> STATED PROBLEM:
Scale the lines between the one holding "Task: Select the CTF ローダー pen icon" and the one holding "pos(1071,125)", inclusive, by writing all of them out again, requests included. Multiply each coordinate in the answers by 2.2 and round to whole numbers, halves up, leaving the numbers in the requests unchanged.

> RECORD SET:
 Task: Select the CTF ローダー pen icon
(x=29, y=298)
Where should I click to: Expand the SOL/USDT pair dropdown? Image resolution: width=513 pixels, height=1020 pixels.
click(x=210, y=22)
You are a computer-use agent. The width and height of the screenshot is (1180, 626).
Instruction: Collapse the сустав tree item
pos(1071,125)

* * *

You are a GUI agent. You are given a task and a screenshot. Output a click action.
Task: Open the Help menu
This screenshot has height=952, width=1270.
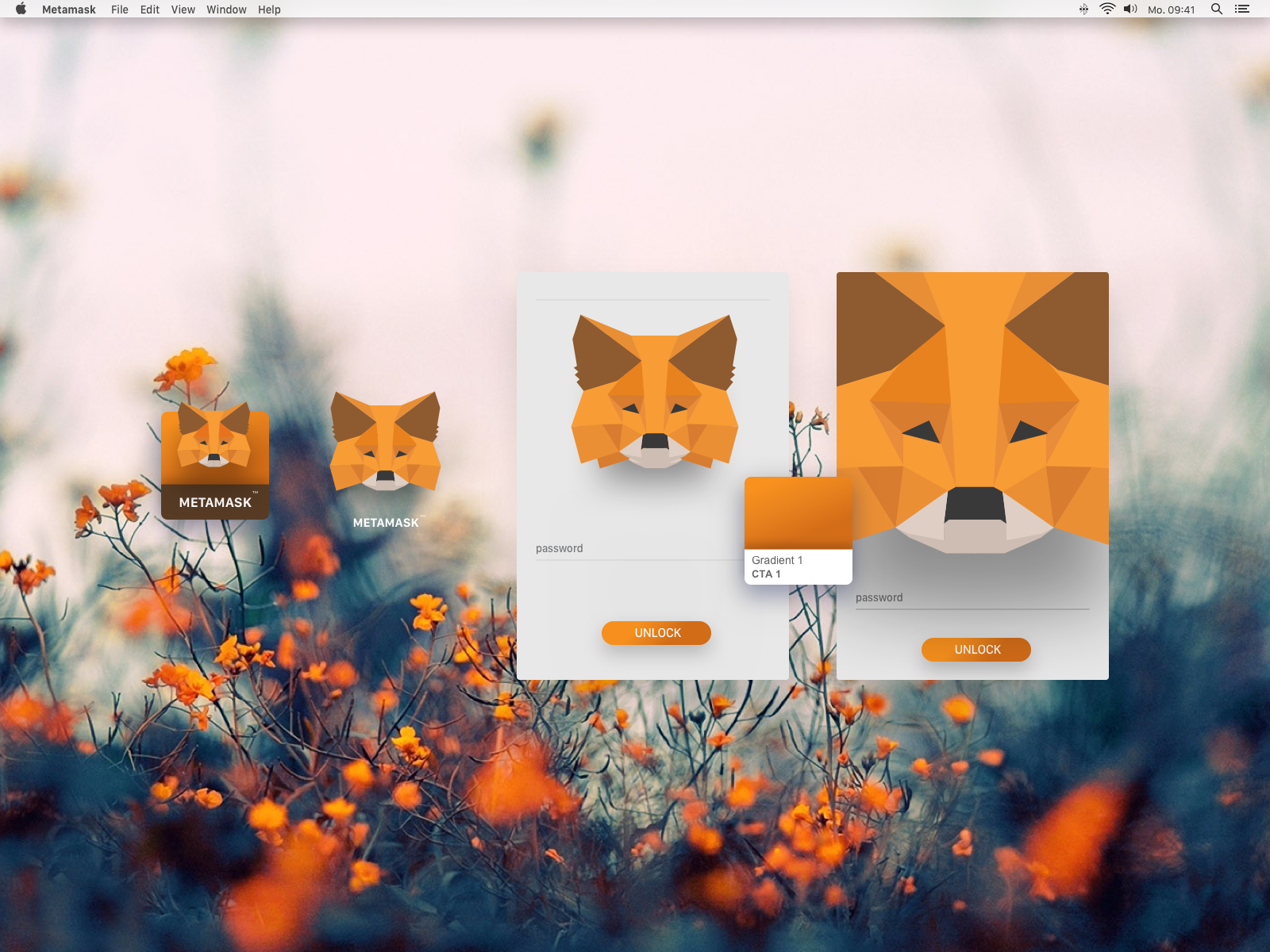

---

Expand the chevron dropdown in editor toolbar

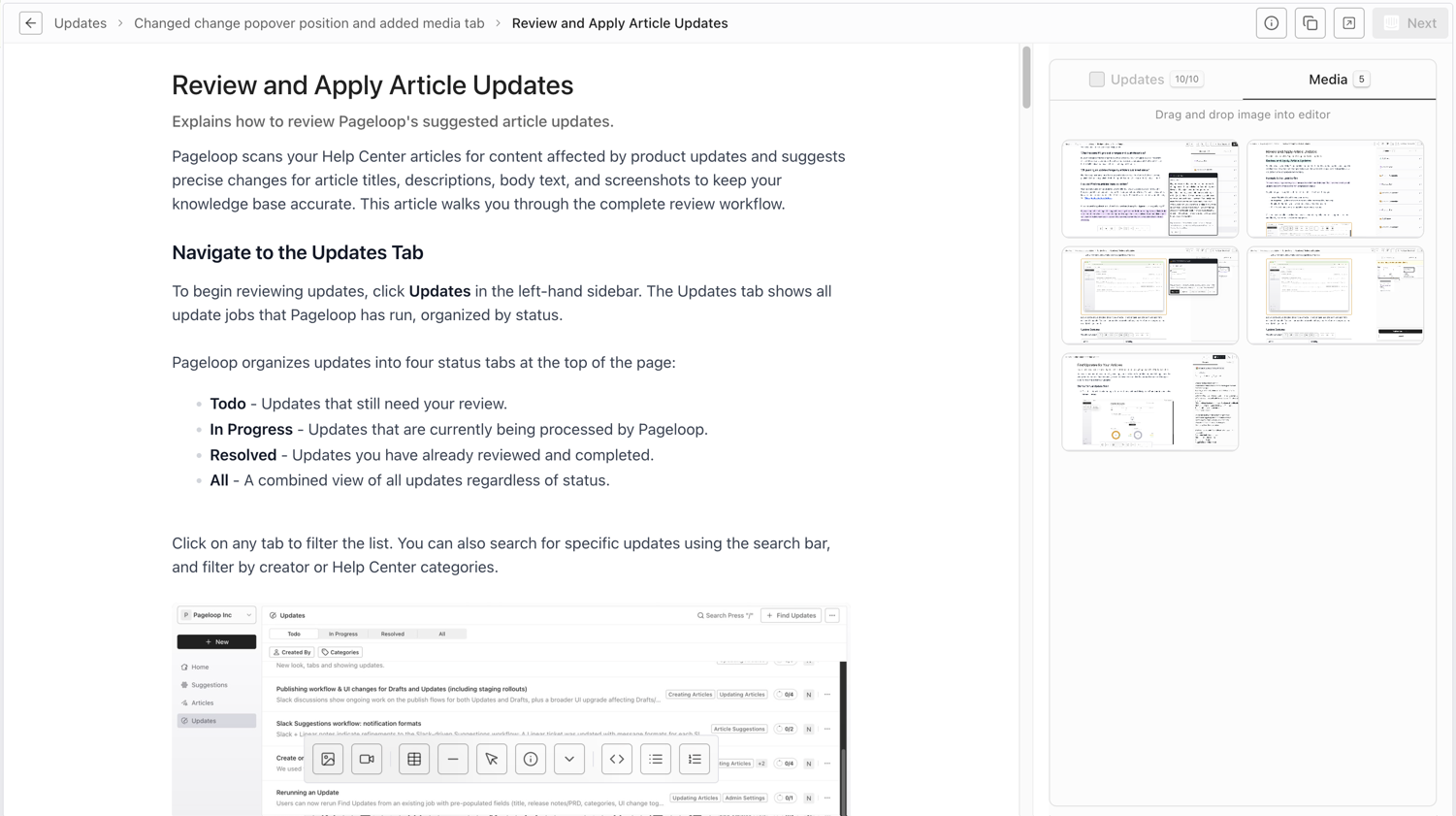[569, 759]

> OUTPUT FOR THIS EXERCISE:
 Task: Select the CTF ローダー pen icon
(x=64, y=656)
Where should I click to: Expand the SOL/USDT pair dropdown? Image resolution: width=513 pixels, height=1020 pixels.
click(x=462, y=48)
You are a computer-use agent. The width and height of the screenshot is (1180, 626).
Instruction: Collapse the сустав tree item
pos(2356,275)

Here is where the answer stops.